Sa carrière, Jamie est allée la chercher avec les dents et un caractère en béton armé. Un guerrier. Déjà, il naît avec les entrailles à l’extérieur du ventre. Après 6 semaines d’hôpital – « c’était sérieux à l’époque » – une cicatrice et pas de nombril, le petit Carragher s’acclimate au quartier de Bootle. A la nounou aussi, plus bouteille que tasse : « Cela avait atteint un tel point qu’elle a une fois confondu son pauvre chien avec le tapis du salon. Elle s’apprêtait à lancer ce tapis dans la cuisine lorsqu’elle s’aperçut qu’il avait quatre pattes » sourit aujourd’hui Carra. Avec sa bande, Jamie sombre dans le foot et une passion sans borne pour Everton. Matches à domicile, à l’extérieur, en coupe d’Europe, de l’anti-Liverpool, tout y passe. Ce groupe a ses codes et ses discussions d’initiés : « On m’a présenté à la plupart des vrais Evertonians, comme Eddie Cavanagh. Eddie a déjà couru sur Wembley quand Everton gagne la Cup en 1966. Ça lui vaut un statut d’icône ici. Être capté par les caméras, c’était une sorte de médaille d’honneur. » Une filiation caramel qu’il a difficilement conciliée avec les couleurs de Liverpool, qu’il a portées dès ses 12 ans. Il n’était pas rare ado de le voir s’entraîner avec le complet d’Everton. Après une manifestation de joie trop pro-Everton dans le bus de la réserve de Liverpool, Carragher gagne un rencard chez les patrons de l’académie : « Écoute, Jamie, tu vas devoir régler ça. Le staff des seniors a grand espoir que tu joues pour l’équipe première. Il est temps pour toi de te comporter comme un joueur de Liverpool. » Everton, c’était un peu l‘histoire de la femme qu’il avait trop aimée, dont il s’est lassé pour finir dans les bras d’une proie encore plus belle, plus expérimentée. « Il y a deux Everton dans ma vie : celui avant Liverpool, celui après. Le Everton des eighties, je l’appelle « nous », le plus moderne, je l’appelle « eux » » . Des chants hostiles d’Evertonians contre son pote Gerrard et les supporters Reds du Heysel emballent le tout. Jamie passe dans le camp rouge. Une rumeur dirait qu’il porte un tatouage d’Everton au bras, qu’il camoufle à chaque match. « Pas du tout, si je porte des manches longues, c’est que j’ai les bras tout maigrichons » .
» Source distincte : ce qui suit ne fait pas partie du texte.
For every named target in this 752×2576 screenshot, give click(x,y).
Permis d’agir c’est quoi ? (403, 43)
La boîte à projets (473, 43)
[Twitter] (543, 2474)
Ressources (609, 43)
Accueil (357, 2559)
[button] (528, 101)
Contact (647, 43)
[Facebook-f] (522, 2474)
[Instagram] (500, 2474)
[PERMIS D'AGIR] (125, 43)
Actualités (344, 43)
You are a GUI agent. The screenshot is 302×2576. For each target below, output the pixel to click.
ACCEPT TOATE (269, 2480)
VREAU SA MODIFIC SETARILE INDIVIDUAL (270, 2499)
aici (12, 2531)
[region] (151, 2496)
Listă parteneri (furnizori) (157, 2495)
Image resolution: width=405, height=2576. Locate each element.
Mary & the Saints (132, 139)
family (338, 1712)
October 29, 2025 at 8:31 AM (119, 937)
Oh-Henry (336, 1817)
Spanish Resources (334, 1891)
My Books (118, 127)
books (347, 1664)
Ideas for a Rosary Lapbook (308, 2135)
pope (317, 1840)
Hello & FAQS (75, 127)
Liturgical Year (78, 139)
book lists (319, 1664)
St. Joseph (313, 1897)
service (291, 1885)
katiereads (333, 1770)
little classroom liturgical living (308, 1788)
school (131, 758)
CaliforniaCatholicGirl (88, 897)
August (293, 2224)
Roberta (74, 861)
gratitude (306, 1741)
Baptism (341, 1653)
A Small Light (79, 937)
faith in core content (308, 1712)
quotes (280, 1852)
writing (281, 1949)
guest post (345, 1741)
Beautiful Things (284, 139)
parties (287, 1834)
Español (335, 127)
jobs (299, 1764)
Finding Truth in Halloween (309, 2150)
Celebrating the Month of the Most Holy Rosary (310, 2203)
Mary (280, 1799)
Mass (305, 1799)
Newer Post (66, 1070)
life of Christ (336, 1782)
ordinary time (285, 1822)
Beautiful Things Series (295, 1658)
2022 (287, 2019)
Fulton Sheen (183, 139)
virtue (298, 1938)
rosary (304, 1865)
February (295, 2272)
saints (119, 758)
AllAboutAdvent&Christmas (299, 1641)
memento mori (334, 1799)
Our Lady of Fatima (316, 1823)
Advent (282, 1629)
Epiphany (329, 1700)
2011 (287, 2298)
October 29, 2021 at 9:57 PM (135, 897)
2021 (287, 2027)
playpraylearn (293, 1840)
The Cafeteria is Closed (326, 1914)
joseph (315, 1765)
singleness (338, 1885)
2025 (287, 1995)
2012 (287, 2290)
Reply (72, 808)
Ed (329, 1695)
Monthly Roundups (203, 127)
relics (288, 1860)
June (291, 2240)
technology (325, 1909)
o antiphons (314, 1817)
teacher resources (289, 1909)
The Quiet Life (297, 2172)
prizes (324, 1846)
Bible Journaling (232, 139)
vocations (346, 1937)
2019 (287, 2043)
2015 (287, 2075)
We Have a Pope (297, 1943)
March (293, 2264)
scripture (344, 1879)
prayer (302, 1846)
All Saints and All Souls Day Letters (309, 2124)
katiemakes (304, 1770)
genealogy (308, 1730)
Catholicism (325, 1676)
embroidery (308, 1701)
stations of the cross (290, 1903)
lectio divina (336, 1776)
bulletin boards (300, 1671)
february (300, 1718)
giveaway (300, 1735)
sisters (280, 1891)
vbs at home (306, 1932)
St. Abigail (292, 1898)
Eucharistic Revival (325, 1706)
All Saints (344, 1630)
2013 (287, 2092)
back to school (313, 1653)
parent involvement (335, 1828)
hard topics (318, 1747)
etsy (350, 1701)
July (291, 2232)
Les sourires de Sven et Rigobert

Malgré son côté soi-disant rachot, Carragher aura tout le temps réussi à se faire respecter. Dès la Youth Cup, en 1996, qu’il gagne aux côtés de Gerrard et Owen. « J’ai pas honte de dire qu’on a gagné cette coupe avec une équipe de petits cons. On ressemblait à un gang de rue, des coins les plus sombres de la ville. On avait plus de caractère que de qualités » déclare franchement Jamie. Le défenseur anglais s’agrippera au mental et finalement au talent à une place de titulaire : « Psychologiquement et physiquement, je devais montrer à mes concurrents qu’ils étaient inférieurs, des ennemis jurés. Je ne devais leur laisser aucun espoir de gagner un 5-5. C’est de mon maillot de Liverpool dont on parle là ! Personne ne se pointe à Melwood pour m’y sortir sans combattre » . Rigobert Song peut en témoigner. Alors que Carragher apprend sa sélection chez les Three Lions, le Camerounais se met à sourire, narquois. « Il avait un regard d’étonnement moqueur, un peu celui que je fais quand il racontait qu’il n’avait que 21 ans » ironise Carra. Rigobert finira la jambe dans la glace, après un tacle d’affreux de l’Anglais à l’entraînement. Faut pas le chercher. Encore moins après une mauvaise performance. Après deux csc et une défaite 3-2 contre l’ennemi Man United, un repas de groupe tourne vinaigre avec la WAG de Sander Westerveld, « un gardien moyen que je n’aimais pas et qui se prenait pour Gordon Banks » . La miss l’enfonce en public avant que Carra mette un ultime tacle : « Fuck-off, barrez-vous en Hollande ! » . Quand on le taquinait un peu plus subtilement, il avait aussi son répondant. Rafa Benitez, après une conférence de presse, chambre Jamie : « J’ai dit aux journalistes que t’étais meilleur que John Terry » en mimant avec ses doigts le nez de Pinocchio. La réponse se fit entendre quelques mois après, la veille d’un Chelsea-Liverpool, parfum C1 : « Je réponds aux questions des journalistes. En partant, Rafa me demande ce que j’ai dit. Là, je lui sors : « Je viens de dire que vous étiez meilleur entraîneur que Mourinho » en imitant comme lui Pinocchio » .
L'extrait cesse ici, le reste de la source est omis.